To be done: Render the rows from the very first line through the line containing "click(160, 254)", both ends included, as a numbered list, omitting any blank lines.

Given data:
::::::
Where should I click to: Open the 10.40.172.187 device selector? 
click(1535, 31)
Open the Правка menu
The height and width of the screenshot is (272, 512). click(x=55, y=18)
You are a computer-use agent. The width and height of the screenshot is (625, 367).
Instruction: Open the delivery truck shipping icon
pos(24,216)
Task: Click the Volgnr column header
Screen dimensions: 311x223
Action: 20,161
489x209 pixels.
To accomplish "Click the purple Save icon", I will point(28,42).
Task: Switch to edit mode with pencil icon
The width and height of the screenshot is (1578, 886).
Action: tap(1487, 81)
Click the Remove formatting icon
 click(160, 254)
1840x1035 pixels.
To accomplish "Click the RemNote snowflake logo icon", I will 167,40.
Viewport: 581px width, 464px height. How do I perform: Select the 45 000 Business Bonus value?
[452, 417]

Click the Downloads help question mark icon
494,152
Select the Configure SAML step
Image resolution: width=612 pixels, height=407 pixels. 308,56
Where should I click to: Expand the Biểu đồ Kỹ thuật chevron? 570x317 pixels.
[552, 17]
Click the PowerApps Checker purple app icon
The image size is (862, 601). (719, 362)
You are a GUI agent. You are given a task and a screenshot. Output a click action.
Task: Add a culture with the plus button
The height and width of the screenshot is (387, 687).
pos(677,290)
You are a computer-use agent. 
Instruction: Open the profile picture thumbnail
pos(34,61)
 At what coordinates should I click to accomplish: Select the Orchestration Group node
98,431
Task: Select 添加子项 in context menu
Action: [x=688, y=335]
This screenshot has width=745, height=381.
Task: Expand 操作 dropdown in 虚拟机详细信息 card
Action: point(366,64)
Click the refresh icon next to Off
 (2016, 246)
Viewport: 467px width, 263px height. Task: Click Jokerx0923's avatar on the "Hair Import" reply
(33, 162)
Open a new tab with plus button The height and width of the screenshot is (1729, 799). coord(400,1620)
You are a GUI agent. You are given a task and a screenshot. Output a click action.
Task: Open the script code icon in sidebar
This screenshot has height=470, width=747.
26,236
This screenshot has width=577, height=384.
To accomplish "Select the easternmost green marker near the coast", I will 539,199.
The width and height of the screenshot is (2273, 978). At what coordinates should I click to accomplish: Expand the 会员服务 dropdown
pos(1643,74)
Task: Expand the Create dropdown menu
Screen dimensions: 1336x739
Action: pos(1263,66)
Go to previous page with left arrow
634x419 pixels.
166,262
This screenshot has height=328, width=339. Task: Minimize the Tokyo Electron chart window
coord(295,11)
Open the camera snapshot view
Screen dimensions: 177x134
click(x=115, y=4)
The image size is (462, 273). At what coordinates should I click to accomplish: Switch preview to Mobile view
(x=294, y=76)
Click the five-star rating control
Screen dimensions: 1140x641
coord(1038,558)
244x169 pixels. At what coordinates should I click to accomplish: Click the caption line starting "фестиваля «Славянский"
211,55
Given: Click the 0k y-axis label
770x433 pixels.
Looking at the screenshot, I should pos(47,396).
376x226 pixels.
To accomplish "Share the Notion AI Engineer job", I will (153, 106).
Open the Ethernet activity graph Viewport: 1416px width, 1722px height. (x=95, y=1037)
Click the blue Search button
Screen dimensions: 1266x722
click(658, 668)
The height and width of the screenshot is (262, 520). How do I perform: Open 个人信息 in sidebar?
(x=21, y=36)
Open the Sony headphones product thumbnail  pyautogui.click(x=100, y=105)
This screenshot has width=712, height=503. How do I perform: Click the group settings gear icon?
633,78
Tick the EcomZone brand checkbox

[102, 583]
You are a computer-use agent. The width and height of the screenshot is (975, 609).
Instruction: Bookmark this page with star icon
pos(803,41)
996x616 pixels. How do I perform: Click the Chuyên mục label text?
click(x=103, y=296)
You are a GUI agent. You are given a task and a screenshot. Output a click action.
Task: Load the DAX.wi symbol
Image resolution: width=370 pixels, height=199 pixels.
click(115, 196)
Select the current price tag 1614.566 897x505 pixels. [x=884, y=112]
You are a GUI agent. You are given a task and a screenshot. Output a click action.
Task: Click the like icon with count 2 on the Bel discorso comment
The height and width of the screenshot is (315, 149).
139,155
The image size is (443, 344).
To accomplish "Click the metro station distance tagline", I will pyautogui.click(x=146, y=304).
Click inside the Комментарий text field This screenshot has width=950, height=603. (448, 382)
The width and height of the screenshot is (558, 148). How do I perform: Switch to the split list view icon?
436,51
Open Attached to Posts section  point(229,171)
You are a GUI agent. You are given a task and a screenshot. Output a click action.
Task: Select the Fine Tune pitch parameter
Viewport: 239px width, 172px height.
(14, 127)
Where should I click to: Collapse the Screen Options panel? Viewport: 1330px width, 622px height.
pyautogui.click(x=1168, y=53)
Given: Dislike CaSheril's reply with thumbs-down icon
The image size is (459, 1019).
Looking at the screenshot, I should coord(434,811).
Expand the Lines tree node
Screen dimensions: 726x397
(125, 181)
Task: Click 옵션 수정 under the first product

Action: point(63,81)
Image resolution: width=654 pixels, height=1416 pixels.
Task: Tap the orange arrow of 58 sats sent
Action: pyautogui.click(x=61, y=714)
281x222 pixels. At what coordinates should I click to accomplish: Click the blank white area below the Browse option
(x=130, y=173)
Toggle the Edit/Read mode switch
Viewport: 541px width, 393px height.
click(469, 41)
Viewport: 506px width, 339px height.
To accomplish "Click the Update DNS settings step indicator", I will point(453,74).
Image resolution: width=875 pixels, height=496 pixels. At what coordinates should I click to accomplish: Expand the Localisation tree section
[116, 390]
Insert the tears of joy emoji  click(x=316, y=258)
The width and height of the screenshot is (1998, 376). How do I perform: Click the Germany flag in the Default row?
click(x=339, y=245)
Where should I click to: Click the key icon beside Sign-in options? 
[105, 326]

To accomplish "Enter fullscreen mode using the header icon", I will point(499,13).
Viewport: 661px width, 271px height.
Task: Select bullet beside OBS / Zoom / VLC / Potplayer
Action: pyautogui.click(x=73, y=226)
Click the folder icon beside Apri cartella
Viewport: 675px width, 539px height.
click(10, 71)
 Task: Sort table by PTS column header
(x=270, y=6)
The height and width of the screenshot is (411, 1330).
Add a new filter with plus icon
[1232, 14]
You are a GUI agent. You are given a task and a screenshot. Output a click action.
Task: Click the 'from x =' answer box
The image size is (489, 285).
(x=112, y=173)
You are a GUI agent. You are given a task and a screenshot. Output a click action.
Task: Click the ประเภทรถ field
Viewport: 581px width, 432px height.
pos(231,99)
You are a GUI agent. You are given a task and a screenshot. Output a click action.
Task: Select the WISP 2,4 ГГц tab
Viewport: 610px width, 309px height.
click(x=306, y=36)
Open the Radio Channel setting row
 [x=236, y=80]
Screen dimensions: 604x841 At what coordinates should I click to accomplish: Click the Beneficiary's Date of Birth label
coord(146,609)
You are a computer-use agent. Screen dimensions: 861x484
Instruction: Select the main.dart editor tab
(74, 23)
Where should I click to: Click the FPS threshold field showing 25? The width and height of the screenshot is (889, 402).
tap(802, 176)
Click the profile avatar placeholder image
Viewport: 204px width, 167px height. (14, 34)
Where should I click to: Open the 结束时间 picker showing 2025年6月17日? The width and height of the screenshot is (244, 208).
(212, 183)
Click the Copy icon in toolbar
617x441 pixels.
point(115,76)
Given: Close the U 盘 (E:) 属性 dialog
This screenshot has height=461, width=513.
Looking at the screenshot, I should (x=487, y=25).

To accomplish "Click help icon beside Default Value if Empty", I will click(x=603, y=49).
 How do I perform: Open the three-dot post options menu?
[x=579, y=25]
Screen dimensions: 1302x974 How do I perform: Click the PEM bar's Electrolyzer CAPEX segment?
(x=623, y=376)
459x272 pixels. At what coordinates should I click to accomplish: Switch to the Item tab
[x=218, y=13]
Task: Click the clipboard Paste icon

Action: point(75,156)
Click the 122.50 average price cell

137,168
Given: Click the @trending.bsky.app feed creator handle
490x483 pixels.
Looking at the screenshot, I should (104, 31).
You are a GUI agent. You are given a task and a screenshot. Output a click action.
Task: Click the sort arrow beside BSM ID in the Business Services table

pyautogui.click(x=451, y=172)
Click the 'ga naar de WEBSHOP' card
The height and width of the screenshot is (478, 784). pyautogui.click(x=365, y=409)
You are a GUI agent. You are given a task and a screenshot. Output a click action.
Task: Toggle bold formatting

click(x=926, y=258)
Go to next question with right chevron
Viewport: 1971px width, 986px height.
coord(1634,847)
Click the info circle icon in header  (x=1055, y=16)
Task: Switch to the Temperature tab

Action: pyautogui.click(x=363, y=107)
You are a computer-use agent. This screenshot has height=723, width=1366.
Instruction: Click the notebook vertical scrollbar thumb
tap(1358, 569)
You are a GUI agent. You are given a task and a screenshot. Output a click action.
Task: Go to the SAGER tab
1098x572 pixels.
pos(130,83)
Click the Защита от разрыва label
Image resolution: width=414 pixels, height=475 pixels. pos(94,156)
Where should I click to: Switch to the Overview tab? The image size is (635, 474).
::::::
Output:
1. Where should I click to: Open the 10.40.172.187 device selector? 
2. click(1535, 31)
3. Open the Правка menu
4. The height and width of the screenshot is (272, 512). click(x=55, y=18)
5. You are a computer-use agent. The width and height of the screenshot is (625, 367).
6. Instruction: Open the delivery truck shipping icon
7. pos(24,216)
8. Task: Click the Volgnr column header
9. Screen dimensions: 311x223
10. Action: 20,161
11. 489x209 pixels.
12. To accomplish "Click the purple Save icon", I will point(28,42).
13. Task: Switch to edit mode with pencil icon
14. The width and height of the screenshot is (1578, 886).
15. Action: tap(1487, 81)
16. Click the Remove formatting icon
17.  click(160, 254)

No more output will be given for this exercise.